So designing ideal decision theories for the correct way to act in a classical universe in the presence of other agents with large computational resources able to predict you perfectly doesn't seem very useful to me. We live in a quantum universe, initial state information will never be perfect, agents are highly non-linear systems, so quantum fluctuations getting blown up to classical scales by non-linear effects will soon cause a predictive model to fail after a few coherence times followed by a sufficient number of Lyapunov times. It's quite easy to build a system whose coherence and Lyapunov times are deliberately made short so that it's impossible to predict over quite short periods, if it wants to be (for example, continuously feed the output from a quantum random noise generator into perturbing the seed of a high-cryptographic-strength pseudo-random-number generator run on well-shielded hardware, ideally quantum hardware).

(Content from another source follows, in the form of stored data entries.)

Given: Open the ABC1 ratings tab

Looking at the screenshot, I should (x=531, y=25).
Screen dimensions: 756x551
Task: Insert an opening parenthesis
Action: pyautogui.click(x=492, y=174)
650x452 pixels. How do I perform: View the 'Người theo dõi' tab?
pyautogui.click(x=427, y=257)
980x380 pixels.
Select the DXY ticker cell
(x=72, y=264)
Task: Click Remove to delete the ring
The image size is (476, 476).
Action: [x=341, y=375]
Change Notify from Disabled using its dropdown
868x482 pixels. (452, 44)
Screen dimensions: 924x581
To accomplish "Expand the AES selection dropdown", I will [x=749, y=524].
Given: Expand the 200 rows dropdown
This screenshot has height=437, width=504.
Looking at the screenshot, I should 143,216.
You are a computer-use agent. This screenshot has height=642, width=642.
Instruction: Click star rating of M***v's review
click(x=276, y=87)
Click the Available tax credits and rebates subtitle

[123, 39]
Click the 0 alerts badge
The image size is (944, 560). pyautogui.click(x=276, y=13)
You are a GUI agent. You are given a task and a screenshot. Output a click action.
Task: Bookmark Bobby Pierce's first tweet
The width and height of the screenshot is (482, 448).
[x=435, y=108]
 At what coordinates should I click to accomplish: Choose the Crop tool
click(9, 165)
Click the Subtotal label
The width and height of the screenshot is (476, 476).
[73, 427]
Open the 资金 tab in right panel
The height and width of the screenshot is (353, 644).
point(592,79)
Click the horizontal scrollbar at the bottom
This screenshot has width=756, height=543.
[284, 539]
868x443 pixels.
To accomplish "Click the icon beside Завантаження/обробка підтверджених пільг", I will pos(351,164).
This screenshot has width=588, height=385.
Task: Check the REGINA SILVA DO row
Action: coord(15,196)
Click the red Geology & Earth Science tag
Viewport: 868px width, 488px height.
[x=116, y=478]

Of course, in a non-linear system, it's still possible to predict the climate far further ahead than you can predict the weather: if Omega has sufficiently vast quantum computational resources, it can run many full-quantum simulations of the entire system of every fundamental particle in me and my environment as far as I can see (well, apart from incoming photons of starlight, whose initial state it doesn't have access to), and extract statistics from this ensemble of simulations. But that doesn't let Omega predict if I'll actually guess left vs right, just determine that it's 50:50. Also (unless physical law is a great deal weirder than we believe), Omega is not going to be able to run these simulations as fast as real physics can happen — humans are 70% warm water, which contains a vast amount of quantum thermal entropy being shuffled extremely fast, some of it moving at light-speed as infra-red photons, and human metabolism is strongly and non-linearly coupled to this vast quantum-random-number-generator via diffusion and Brownian motion: so because of light-speed limits, the quantum processing units that the simulation was run on would need to be smaller than individual water molecules to be able to run the simulation in real-time. [It just might be possible to build something like that in the outer crust of a neuron star if there's some sufficiently interesting nucelonic chemistry under some combination of pressure and magnetic field strength there, but if so Omega is a long way away, and has many years of light-speed delay on anything they do around here.]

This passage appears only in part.